[Interface element records]

......

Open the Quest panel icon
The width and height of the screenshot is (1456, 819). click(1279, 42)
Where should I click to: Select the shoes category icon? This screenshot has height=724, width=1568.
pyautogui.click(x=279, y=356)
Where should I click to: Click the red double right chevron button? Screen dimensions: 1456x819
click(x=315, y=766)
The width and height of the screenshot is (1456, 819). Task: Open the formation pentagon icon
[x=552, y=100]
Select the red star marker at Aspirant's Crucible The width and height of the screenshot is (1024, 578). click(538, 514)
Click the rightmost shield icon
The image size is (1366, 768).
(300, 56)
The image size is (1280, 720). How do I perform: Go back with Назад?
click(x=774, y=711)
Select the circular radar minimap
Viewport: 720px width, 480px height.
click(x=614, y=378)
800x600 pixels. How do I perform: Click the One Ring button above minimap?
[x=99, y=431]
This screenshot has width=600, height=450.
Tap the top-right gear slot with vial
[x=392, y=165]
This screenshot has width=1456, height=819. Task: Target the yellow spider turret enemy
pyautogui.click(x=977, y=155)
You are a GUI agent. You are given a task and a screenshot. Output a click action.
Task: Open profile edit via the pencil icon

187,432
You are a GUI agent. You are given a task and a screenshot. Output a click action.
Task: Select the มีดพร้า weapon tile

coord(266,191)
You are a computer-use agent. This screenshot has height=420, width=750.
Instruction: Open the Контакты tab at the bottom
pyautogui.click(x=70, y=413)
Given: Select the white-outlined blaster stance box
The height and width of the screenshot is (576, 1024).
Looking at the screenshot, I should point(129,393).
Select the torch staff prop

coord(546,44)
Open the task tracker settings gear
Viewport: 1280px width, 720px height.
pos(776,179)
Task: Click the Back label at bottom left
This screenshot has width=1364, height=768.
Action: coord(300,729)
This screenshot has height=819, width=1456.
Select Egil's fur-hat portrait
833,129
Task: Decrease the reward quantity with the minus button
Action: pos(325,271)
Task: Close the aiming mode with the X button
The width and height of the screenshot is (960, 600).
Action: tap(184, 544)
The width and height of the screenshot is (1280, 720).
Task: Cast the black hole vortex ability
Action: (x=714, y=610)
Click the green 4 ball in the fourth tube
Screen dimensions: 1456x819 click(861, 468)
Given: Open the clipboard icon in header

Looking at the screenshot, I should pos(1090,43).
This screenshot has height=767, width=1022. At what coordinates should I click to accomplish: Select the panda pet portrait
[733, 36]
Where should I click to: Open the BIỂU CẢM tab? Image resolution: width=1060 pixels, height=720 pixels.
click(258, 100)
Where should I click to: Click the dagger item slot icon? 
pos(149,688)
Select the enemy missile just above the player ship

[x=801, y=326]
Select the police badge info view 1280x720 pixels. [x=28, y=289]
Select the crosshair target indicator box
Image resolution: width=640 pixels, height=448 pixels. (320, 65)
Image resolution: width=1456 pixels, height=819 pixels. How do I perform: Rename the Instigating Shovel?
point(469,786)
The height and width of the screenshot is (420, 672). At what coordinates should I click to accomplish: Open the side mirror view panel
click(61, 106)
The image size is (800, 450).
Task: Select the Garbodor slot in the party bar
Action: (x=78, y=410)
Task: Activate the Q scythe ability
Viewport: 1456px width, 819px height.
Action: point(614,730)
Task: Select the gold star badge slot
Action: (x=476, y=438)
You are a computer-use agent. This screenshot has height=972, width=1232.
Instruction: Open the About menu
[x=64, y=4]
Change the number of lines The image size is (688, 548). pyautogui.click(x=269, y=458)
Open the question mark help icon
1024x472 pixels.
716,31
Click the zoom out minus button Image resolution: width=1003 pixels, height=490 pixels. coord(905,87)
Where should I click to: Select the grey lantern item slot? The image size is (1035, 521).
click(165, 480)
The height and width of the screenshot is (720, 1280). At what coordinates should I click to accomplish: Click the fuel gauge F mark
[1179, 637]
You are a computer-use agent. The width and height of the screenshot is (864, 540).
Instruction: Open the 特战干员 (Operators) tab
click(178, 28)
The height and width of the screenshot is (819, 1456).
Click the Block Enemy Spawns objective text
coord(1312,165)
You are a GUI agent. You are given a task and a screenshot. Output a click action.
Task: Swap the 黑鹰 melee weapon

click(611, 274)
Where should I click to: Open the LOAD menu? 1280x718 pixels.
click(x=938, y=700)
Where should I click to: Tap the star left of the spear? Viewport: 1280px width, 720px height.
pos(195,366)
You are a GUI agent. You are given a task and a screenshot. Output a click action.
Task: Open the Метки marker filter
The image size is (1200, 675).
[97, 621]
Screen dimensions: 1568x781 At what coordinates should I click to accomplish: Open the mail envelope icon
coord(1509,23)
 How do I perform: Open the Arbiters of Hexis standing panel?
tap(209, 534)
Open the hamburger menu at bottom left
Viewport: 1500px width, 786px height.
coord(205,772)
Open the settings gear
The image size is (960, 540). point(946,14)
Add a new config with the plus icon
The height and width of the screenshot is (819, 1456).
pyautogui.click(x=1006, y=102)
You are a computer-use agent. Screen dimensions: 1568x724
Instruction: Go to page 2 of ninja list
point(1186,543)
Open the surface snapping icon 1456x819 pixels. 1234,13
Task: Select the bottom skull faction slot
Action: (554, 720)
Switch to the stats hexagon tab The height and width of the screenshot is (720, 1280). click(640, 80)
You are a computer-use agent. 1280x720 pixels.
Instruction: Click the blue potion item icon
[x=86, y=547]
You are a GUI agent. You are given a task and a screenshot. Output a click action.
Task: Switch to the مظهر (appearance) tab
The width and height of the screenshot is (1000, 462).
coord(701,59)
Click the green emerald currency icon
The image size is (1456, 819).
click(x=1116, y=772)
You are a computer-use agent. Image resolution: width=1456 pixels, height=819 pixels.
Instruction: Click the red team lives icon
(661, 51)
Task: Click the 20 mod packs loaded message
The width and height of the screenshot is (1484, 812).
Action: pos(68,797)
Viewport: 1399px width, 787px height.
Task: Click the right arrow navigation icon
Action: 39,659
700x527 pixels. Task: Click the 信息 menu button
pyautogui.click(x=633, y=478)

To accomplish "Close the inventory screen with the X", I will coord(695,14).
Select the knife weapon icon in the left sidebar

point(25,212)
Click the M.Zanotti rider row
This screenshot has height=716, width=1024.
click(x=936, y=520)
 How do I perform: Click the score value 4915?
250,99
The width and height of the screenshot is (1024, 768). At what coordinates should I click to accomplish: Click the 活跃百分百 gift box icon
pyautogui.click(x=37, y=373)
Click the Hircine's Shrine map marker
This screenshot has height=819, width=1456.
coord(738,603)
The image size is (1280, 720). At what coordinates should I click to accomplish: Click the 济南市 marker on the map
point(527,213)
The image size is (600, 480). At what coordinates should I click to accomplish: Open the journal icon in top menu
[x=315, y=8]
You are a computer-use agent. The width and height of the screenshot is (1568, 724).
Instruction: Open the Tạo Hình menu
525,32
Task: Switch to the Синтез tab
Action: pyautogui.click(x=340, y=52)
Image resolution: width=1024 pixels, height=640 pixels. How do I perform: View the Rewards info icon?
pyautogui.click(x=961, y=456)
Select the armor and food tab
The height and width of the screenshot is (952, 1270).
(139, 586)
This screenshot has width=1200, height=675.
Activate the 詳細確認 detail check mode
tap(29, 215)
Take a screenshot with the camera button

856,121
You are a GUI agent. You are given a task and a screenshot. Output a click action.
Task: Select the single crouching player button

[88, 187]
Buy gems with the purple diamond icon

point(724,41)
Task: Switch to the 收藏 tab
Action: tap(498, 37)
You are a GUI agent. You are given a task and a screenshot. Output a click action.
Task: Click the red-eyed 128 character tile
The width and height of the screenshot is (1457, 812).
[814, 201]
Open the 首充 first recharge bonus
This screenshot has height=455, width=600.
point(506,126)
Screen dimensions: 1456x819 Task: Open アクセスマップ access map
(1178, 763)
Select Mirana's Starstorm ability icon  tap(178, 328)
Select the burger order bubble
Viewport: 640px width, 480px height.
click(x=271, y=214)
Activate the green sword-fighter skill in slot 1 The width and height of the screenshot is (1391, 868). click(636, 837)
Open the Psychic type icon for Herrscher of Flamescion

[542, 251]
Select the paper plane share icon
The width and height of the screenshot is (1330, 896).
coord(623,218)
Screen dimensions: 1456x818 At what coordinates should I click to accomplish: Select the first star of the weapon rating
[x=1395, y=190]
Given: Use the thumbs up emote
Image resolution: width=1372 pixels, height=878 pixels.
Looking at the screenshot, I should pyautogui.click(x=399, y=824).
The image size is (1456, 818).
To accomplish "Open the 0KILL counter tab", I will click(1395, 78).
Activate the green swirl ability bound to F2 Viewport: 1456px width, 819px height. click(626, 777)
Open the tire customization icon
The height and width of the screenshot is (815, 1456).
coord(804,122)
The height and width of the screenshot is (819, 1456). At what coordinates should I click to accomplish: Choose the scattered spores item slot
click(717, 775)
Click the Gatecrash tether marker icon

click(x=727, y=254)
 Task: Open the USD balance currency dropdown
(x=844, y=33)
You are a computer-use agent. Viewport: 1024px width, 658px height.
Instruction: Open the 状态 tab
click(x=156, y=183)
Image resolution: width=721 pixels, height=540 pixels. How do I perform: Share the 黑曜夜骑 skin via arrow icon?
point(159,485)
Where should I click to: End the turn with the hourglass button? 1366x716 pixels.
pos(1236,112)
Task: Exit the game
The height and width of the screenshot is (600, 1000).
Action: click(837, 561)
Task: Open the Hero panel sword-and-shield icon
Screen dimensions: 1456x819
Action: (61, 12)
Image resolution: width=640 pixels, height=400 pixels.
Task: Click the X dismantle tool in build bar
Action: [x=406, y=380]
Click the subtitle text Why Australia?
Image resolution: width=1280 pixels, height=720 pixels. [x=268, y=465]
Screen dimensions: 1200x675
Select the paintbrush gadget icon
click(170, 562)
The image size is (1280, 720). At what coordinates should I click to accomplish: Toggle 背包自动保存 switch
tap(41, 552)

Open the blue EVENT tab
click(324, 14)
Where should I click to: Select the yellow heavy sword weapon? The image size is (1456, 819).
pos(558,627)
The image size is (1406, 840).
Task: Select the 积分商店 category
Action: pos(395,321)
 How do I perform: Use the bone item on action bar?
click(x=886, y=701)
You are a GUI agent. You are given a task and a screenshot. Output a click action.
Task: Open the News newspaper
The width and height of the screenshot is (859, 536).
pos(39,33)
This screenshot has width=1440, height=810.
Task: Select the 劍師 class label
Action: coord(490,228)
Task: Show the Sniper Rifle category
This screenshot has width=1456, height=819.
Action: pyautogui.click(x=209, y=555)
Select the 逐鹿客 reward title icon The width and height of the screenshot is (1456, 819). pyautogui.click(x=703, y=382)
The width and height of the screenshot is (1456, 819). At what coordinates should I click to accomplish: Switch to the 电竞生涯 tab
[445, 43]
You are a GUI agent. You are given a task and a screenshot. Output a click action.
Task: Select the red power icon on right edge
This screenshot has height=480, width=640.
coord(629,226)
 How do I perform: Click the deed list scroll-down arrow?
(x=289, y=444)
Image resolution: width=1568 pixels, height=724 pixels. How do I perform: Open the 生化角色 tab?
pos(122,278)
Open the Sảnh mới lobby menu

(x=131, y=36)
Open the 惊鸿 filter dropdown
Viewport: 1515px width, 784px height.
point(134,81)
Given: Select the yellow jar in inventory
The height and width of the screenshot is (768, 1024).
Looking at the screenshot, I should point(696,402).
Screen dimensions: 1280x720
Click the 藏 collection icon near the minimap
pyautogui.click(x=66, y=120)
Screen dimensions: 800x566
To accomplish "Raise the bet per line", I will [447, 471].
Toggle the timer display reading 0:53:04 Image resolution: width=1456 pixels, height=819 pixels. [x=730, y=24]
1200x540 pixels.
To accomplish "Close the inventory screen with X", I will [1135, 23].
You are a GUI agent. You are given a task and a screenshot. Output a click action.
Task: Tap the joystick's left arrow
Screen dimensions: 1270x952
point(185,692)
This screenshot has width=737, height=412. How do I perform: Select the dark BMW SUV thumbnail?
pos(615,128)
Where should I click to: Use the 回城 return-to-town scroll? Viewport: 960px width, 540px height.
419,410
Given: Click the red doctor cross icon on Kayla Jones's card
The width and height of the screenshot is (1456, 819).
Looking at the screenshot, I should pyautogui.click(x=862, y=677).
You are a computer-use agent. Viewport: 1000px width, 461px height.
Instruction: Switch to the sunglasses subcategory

......

AIM: Copy word for word every line of the records, starting at the line containing "This screenshot has width=737, height=412." and continuing through the final line of the records, with both of those lines included.

FINAL ANSWER:
This screenshot has width=737, height=412. How do I perform: Select the dark BMW SUV thumbnail?
pos(615,128)
Where should I click to: Use the 回城 return-to-town scroll? Viewport: 960px width, 540px height.
419,410
Given: Click the red doctor cross icon on Kayla Jones's card
The width and height of the screenshot is (1456, 819).
Looking at the screenshot, I should pyautogui.click(x=862, y=677).
You are a computer-use agent. Viewport: 1000px width, 461px height.
Instruction: Switch to the sunglasses subcategory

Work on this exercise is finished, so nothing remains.